Pastor Cecil A. Thompson
„Słyszeliście, iż powiedziano: Oko za oko, ząb za ząb. A Ja wam powiadam: Nie sprzeciwiajcie się złemu, a jeśli cię kto uderzy w prawy policzek, nadstaw mu i drugi. A temu, kto chce się z tobą procesować i zabrać ci szatę, zostaw i płaszcz. A kto by cię przymuszał, żebyś szedł z nim jedną milę, idź z nim i dwie. Temu, kto cię prosi, daj, a od tego, który chce od ciebie pożyczyć, nie odwracaj się” (Mt 5:38-42 ).

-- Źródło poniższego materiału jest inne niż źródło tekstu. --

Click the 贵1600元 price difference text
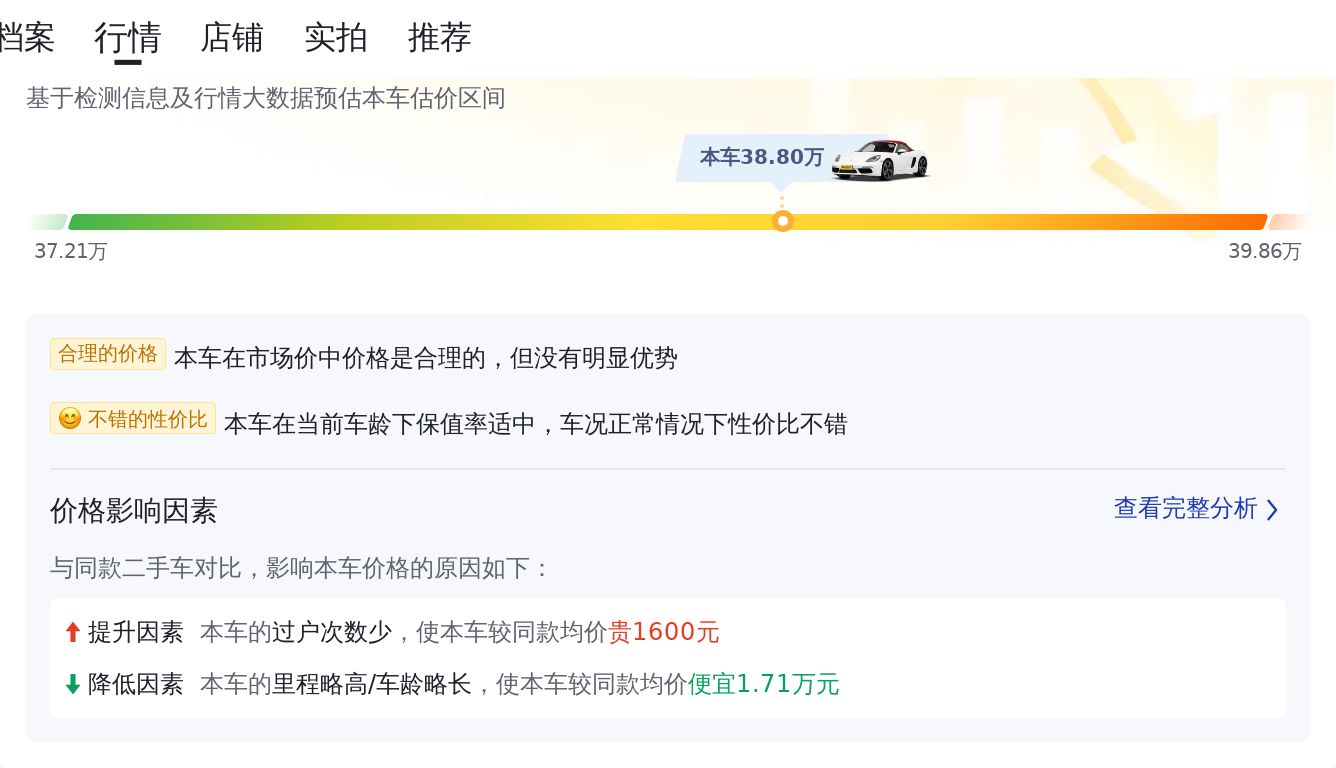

Pamiętam, gdy byłem nastolatkiem, rodzice prosili mnie o wykonanie jakiegoś niewielkiego zadania i muszę przyznać, choć tego nie znoszę, że wykonywałem czyste minimum na tyle, żebym mógł powiedzieć, że zrobiłem, lecz wewnątrz wiedziałem, że tak naprawdę nie zrobiłem najlepiej jak mogłem, a nawet tego, czego się spodziewano po mnie.
Zastanawiam się, co robimy, gdy czujemy że Pan porusza nas, abyśmy coś zrobili. Czy tryskamy wielkim entuzjazmem i wykonujemy zadanie, czy też po prostu poruszamy się, nie oddając Mistrzowi tego, co najlepsze?
Czasach Jezusa rzymski żołnierz mógł zmusić Izraelitę do niesienia jego ciężaru. Było tylko pewne ograniczenie: nie mogło to być dalej niż ok 1.5 km. Pierwsi wierzący byli zachęcani do tego, aby okazywali swoją wiarę dając z siebie więcej, niż od nich wymagano.
Jak sobie radzisz w tej dziedzinie? Czy dajemy więcej, niż się wymaga od nas?
Czy poproszeni idziemy i wychodzimy poza to czego się od nas wymaga? Czy codziennie okazujemy ducha Jezusa? Pomyśl o tym.
Niech wam Bóg błogosławi obficie, gdy wy błogosławicie innych słowem i czynem.